Remembering a Genius
Dr. Percy Julian was an award-winning chemist who broke racial barriers throughout the 20th century and became only the second Black scientist elected to the National Academy of Sciences.
Now a PBS docu-drama, “Forgotten Genius,” is reviving his legacy and providing a more thorough account of his life, which was not without personal and professional obstacles.
The four-hour “Forgotten Genius” draws from Julian’s unpublished autobiography, speeches and interviews with friends. It depicts Julian as passionate, dedicated, strong-willed and unafraid, even sitting in a tree outside his house with a shotgun to ward off the Ku Klux Klan.

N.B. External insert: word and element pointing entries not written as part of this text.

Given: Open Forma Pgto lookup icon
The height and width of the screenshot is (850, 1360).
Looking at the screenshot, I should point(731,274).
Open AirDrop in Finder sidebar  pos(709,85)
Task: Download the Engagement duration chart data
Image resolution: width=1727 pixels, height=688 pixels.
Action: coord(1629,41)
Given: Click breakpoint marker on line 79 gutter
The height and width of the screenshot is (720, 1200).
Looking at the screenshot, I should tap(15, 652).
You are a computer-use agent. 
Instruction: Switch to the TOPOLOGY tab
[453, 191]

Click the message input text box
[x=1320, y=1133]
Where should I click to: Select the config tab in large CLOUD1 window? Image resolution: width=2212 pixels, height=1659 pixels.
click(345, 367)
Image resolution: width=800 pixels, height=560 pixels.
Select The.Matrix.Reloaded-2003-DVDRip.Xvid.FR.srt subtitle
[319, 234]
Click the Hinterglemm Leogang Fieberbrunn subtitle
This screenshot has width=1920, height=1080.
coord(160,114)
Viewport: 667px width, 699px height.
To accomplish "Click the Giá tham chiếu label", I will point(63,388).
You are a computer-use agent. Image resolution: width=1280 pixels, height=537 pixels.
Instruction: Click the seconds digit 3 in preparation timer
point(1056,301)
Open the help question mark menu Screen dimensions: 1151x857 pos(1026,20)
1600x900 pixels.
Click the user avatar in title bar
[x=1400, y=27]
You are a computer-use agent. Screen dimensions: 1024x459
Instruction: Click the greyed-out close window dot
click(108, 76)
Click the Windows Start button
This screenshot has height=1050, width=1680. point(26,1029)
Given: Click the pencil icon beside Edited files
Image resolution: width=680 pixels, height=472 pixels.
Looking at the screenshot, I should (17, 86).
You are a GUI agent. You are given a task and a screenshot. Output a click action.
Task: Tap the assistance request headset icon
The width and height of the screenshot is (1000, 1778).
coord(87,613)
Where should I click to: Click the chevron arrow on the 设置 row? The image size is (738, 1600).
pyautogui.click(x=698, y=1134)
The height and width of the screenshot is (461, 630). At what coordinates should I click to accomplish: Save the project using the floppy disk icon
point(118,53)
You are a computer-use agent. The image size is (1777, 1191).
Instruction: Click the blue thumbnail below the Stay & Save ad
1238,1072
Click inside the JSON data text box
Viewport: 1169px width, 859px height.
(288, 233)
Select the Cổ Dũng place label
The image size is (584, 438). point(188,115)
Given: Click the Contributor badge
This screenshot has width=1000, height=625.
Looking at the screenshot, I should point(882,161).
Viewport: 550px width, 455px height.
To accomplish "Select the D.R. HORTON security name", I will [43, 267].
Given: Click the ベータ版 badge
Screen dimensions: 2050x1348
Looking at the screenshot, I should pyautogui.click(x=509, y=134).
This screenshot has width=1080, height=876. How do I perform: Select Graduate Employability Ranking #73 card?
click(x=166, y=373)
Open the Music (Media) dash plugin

A grandson of slaves, Julian was born in Montgomery, Ala., in 1899. He was 12 years old when he came upon a lynched body hanging in a tree. “He just looked like a scared boy,” he would later say about the victim. He went on to graduate from Harvard University in 1923, and taught at Howard and DePauw universities. However, it was in private industry where Julian made his mark, discovering a fire-retardant foam and the mass production of synthetic progestore. Along the way, he experienced racial discrimination by graduate schools and employers.
And although he persevered, eventually creating his own multimillion-dollar research laboratory, he said shortly before his death in 1975, “I feel that my own country robbed me of the chance for some of the great experiences that I would have liked to live through.”
“Forgotten Genius” aired in February, but can be viewed online at www.pbs.org/ wgbh/nova/julian.